Sejarah Ahlussunnah Waljama'ah

Majelis Wakil Cabang Nahdlatul Ulama (MWCNU)
Teluk Batang

Sepeninggal Nabi Muhammad Saw., salah satu persoalan penting yang belum diwasiatkan secara sharih dan tegas adalah masalah “Khilafah”, “jabatan pengganti”, yakni berkaitan dengan eksistensi beliau sebagai seorang pemimpin sebuah organisasi sosial politik di Madinah. Posisi beliau sebagai pembawa risalah ilahiyyah jelas telah ditegaskan beliau dalam berbagai pesannya, dengan sharih beliau berpesan bahwa sepeninggal beliau, ada dua hal yang mampu menyelamatkan umat islam dari bencana dan kesesatan, yakni Al Qur’an dan Sunnah. Pernyataan ini dikuatkan pula dengan wahyu yang terakhir turun, yakni surat Al Ma’idah ayat ke-3.

pada hari ini telah Kusempurnakan untuk kamu agamamu, dan telah Ku-cukupkan kepadamu nikmat-Ku, dan telah Ku-ridhai Islam itu Jadi agama bagimu


Jadi dalam posisi ini, beliau tidak membutuhkan pengganti atau khalifah.

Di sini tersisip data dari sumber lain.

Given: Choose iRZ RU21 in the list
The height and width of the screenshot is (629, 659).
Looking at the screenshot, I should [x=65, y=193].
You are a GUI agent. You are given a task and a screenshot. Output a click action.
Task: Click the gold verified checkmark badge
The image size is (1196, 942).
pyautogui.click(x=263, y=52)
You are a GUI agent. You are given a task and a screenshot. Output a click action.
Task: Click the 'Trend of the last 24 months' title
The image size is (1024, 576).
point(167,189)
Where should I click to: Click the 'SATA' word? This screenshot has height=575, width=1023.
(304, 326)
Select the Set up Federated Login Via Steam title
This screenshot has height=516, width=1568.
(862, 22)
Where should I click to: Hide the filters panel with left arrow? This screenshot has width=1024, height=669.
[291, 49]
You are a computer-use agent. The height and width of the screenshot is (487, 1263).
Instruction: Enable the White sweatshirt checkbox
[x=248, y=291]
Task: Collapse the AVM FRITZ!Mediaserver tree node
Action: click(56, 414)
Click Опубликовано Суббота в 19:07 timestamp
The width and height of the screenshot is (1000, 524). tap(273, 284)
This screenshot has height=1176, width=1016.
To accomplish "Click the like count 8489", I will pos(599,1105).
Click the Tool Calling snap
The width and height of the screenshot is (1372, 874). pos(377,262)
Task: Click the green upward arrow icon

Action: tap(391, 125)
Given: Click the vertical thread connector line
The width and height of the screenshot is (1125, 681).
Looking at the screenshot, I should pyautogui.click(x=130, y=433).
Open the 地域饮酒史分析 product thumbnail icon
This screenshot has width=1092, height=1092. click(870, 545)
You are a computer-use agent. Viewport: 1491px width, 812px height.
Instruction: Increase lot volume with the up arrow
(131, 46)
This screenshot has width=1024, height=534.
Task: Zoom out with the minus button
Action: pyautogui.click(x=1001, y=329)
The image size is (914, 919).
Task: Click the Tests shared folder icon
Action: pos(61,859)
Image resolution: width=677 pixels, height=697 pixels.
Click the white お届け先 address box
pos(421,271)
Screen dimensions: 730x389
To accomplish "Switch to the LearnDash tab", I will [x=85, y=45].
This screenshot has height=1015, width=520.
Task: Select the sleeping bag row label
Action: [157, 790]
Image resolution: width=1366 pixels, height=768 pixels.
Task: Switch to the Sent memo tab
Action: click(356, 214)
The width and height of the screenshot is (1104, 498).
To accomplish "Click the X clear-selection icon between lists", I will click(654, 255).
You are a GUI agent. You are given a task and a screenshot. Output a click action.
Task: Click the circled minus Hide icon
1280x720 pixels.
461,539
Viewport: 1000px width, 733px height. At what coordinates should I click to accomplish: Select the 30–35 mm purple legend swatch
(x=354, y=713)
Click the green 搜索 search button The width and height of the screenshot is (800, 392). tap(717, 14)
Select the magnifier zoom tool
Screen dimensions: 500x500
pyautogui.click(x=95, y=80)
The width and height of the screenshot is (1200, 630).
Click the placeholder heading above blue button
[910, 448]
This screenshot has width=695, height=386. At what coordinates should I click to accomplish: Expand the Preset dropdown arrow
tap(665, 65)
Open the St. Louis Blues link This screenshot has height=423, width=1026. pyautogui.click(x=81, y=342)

Sedangkan untuk urusan siyasiyah (Politik), secara definitif tidak ada calon pengganti Nabi Muhammad Saw., seperti yang dikenal dengan sebutan “Putra Mahkota”. Masalah ini justru menawarkan angin segar bagi terciptanya pola kepemimpinan kolektif pasca Rasulullah yang demokratis pada saat bangsa bangsa lain di belahan dunia lainnya justru mengembangkan budaya dinastik dan kekuasaan diktator.

Di sisi lain, konsekuensi pola kepemimpinan demokratis yang mentolerir munculnya perbedaan pendapat dari berbagai level dan strata kehidupan, jelas merupakan hal baru bagi umat Islam, khususnya bangsa Arab. Sebelumnya, fanatisme rasial sangat kental dalam diri mereka. Maka sangat wajar jika baru beberapa saat setelah Nabi Saw. wafat bahkan belum sempat mengurus jenazah Nabi Saw., diantara kaum Muslim sudah berkembang isu suksesi. Dalam situasi duka, para sahabat sudah mengadakan rapat di Saqifah Bani Sa’idah. Pertemuan yang terdiri dari golongan Anshar dari suku Aus dan Khazraj dan Muhajirin itu diwarnai silang pendapat yang mengunggulkan calon masing-masing. “Minna Amir wa Minkum Amir” (Kalian punya pemimpin, kami juga punya pemimpin) adalah ungkapan krusial dari tajamnya perbedaan tersebut. Ketegangan mereka mereda setelah mereka sepakat membai’at Abu Bakar Ash-Shiddiq sebagai khalifah.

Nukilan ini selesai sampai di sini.